La société de technologie de vote Dominion Voting Systems (DVS), fondée à Toronto et cible des théories du complot propagées par le républicain Donald Trump et ses alliés lors de l’élection présidentielle américaine de 2020, a été vendue.
Dominion, qui opérait à Denver depuis plusieurs années, a été rachetée par une société dirigée par un ancien responsable des élections républicaines, a annoncé jeudi sa nouvelle société.
Cette acquisition représente une tournure remarquable des événements survenus il y a un peu plus de deux ans. En avril 2023, alors qu’un procès en diffamation approchait, Fox Corporation et Fox News ont convenu de payer 787,5 millions de dollars américains à titre de règlement et ont déclaré avoir « reconnu les décisions du tribunal concluant que certaines affirmations concernant Dominion étaient fausses » dans la couverture post-électorale de ses propriétés d’information.
À l’approche de 2025, Dominion avait encore des litiges en suspens pour des causes similaires contre une poignée d’individus et d’entités, mais selon un rapport publié jeudi dans Axios, il a conclu des accords non divulgués avec les anciens avocats de Trump, Sidney Powell et Rudolph Giuliani, et One America News Network.
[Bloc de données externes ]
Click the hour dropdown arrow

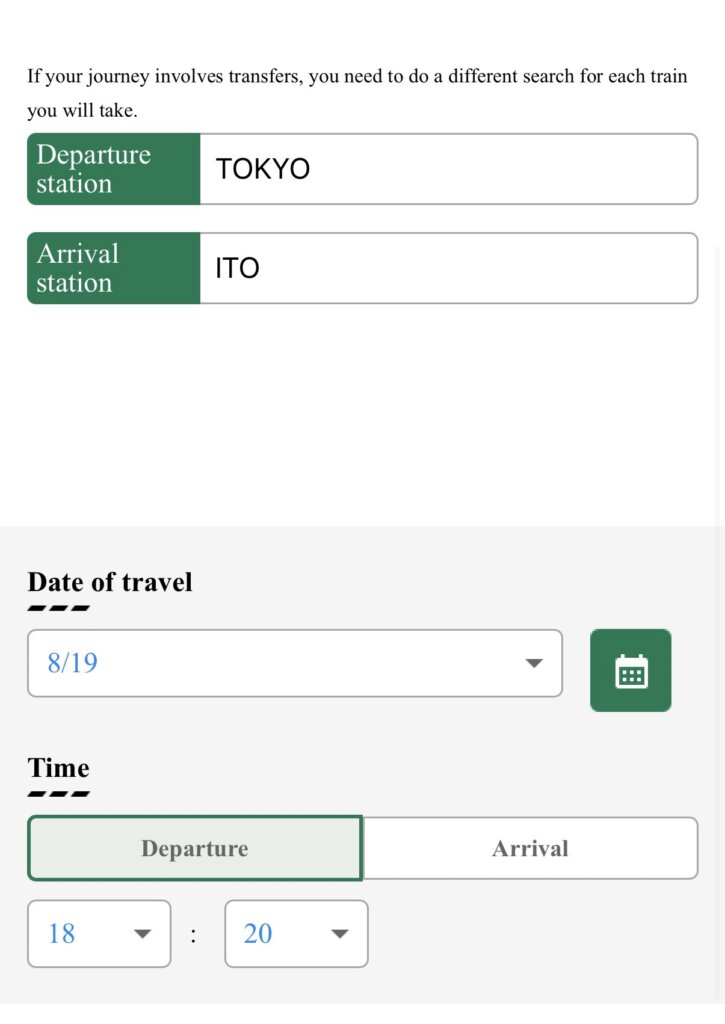tap(142, 934)
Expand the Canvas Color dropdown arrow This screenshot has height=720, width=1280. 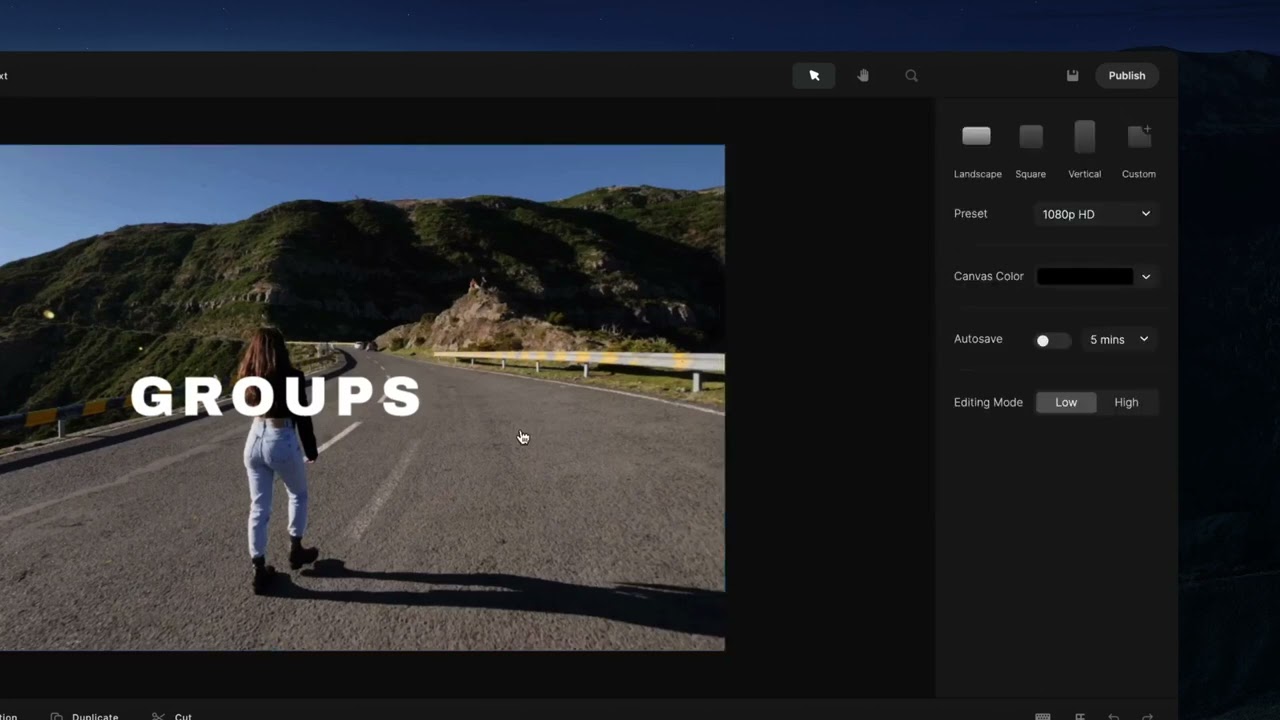click(x=1146, y=277)
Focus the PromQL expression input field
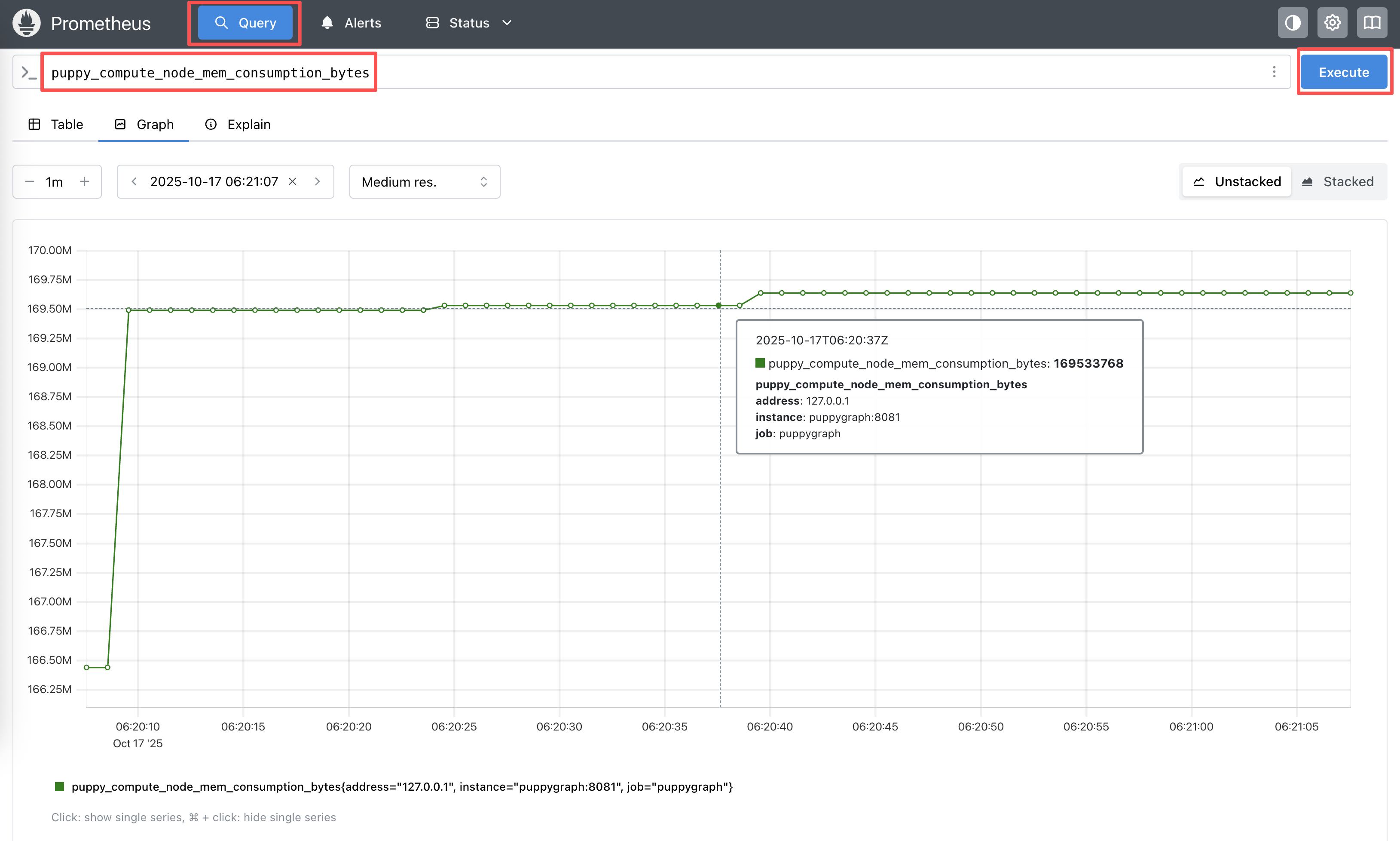Image resolution: width=1400 pixels, height=841 pixels. 680,73
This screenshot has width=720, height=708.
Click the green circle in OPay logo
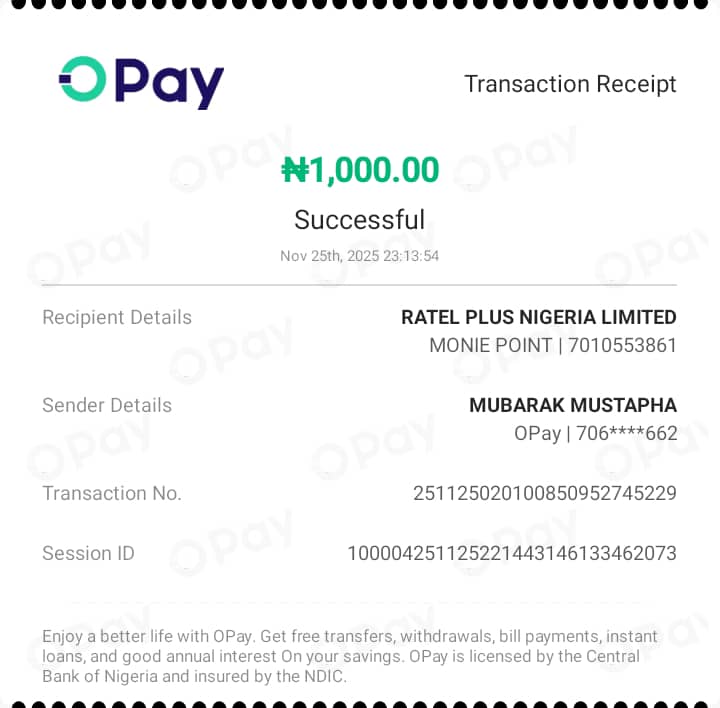[83, 79]
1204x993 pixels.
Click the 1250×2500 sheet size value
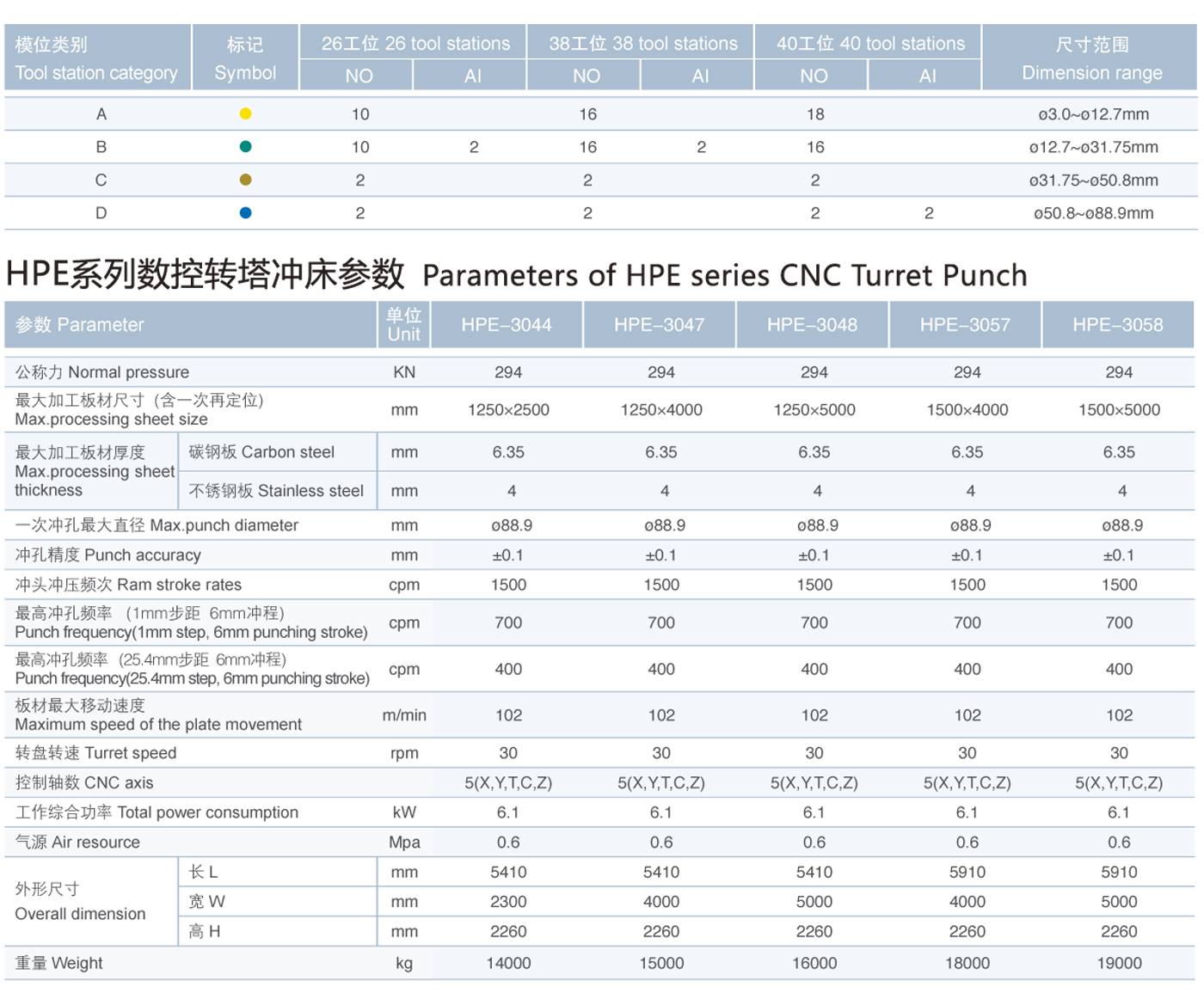point(508,410)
Dominion avait refusé de commenter fin septembre à CNN lorsqu’il a été appris grâce à un dossier judiciaire que le procès Giuliani avait été réglé.
Fox Corporation et Fox News ont conclu un règlement de dernière minute de 787,5 millions de dollars américains dans le cadre d’un procès en diffamation contre Dominion Voting Systems. Andrew Chang explore pourquoi Fox a choisi de s’installer et ce que cela pourrait signifier pour l’avenir de l’information.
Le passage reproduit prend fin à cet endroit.